Gorleben: „Das Salz zurück in die Erde!“

Unter dem Motto „Gorleben versalzen“ überwanden Aktivisten in der Nacht zu Sonntag die Absperrungen der beim Endlagerbergwerk aufgetürmten Salzhalde. Auf dem aufgeschichteten Salz brachten sie in weißer Farbe den 70 mal acht Meter großen Schriftzug „Das Salz zurück in die Erde“ an.

Am Sonntag zogen 800 Menschen mit Fahnen, Transparenten und Schubkarren an der von starken Polizeikräften gesicherten Endlagerbaustelle vorbei. Erneut hebelten einige AKW-Gegner den Zaun um die Salzhalde auf und erklommen unter dem Jubel der Demonstranten den Gipfel. Die Polizei nahm 27 Menschen fest, die mit Fahnen und teils auch mit Karren auf den Salzberg gelangt waren.

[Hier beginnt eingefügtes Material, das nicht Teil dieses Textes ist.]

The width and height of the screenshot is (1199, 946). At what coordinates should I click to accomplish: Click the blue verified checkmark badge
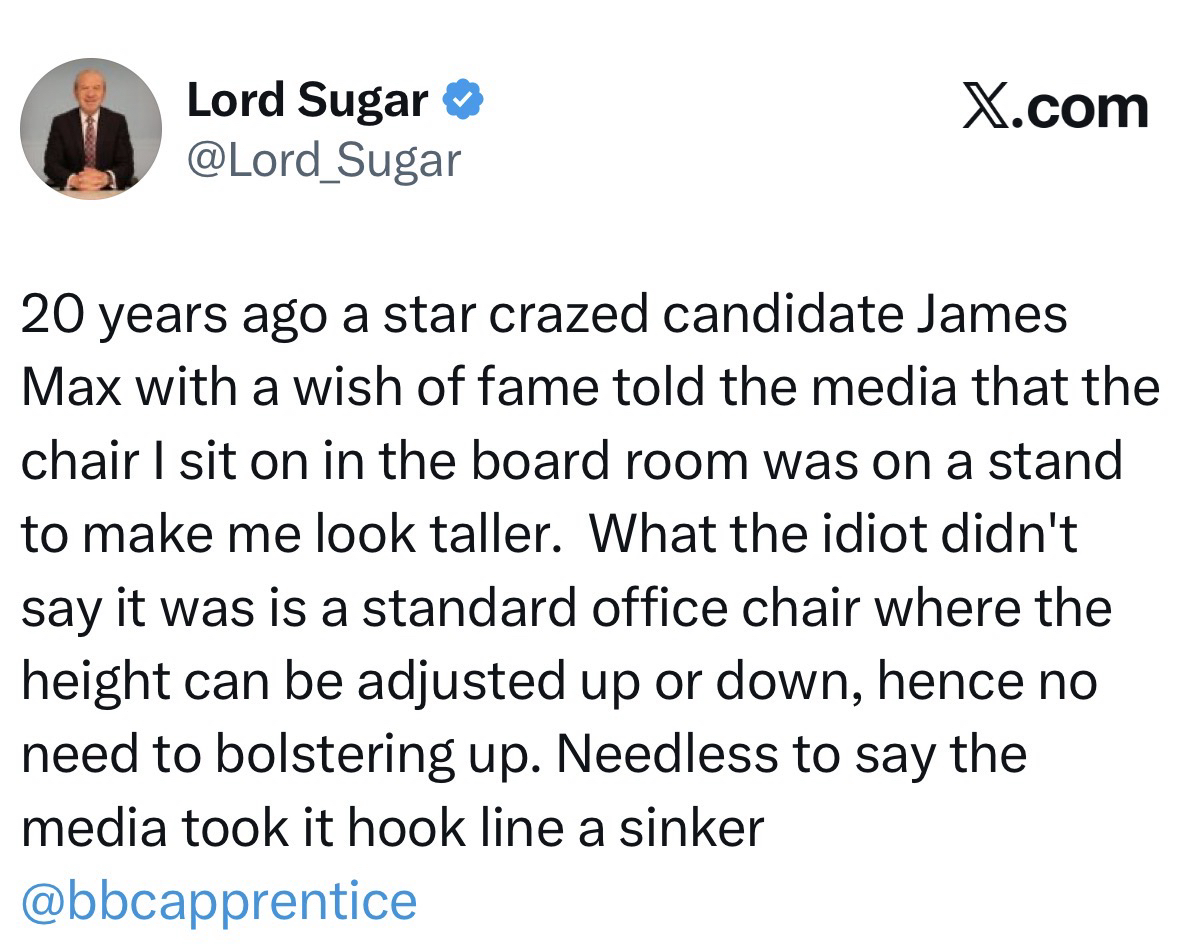point(464,101)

In der Debatte um den Atomausstieg bleibe das Atommülldilemma ausgeblendet, kritisiert die Bürgerinitiative (BI) Umweltschutz Lüchow-Dannenberg: »Bisher raschelte es nur im Blätterwald, als nach dem grünen Ministerpräsidenten Baden-Württembergs, Winfried Kretschmann, auch CSU-Chef Horst Seehofer seine Blockadehaltung zu einer Endlagersuche in Bayern aufgab. Aber passiert ist nichts. In Gorleben wird im Dreischichtbetrieb weitergebaut«, heißt es in einer Erklärung der BI. Die Aktivisten im Wendland wollen noch bis Donnerstag dafür demonstrieren, daß die Endlagersuche neu aufgerollt wird. Ohne Gorleben, denn das ehemalige Salzbergwerk ist nach Aussage von Experten denkbar ungeeignet für die sichere Einlagerung des Abfalls.